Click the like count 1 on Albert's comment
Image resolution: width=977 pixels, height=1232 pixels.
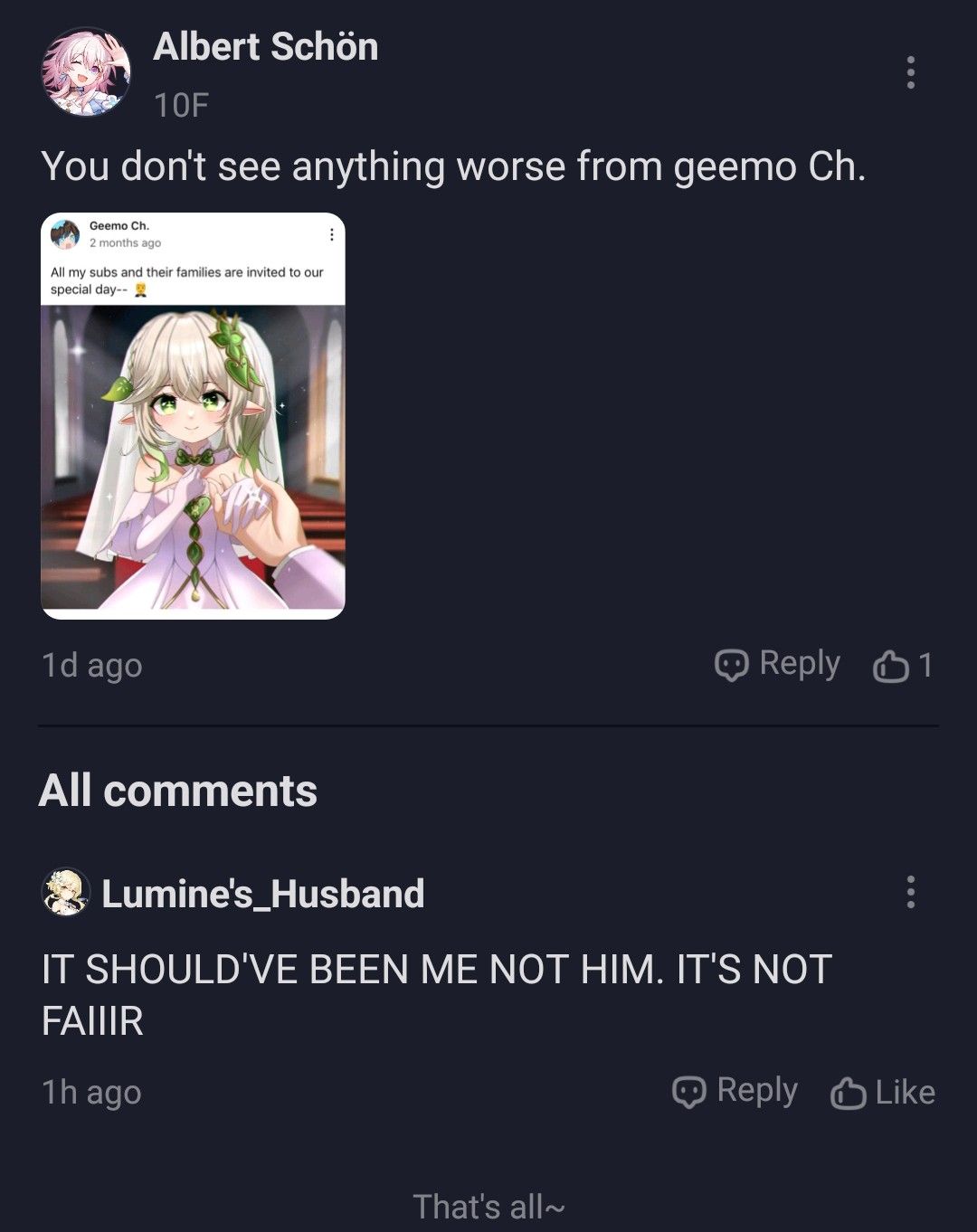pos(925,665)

******

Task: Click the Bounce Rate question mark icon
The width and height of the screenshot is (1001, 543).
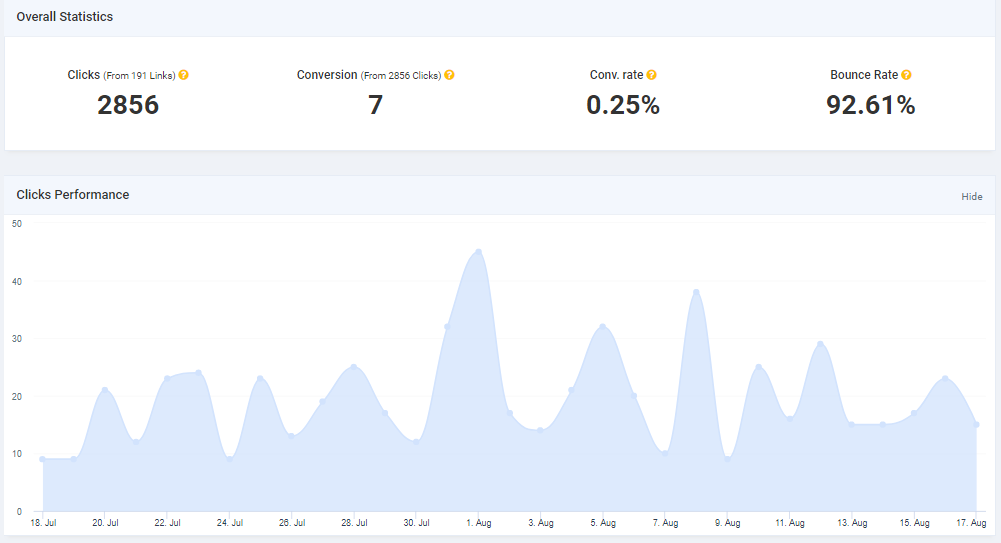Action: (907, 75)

******

Task requirements ▸
Among the entries above, say how many lines hold the word "Click". No other words belong in the answer.

Task answer ▸
2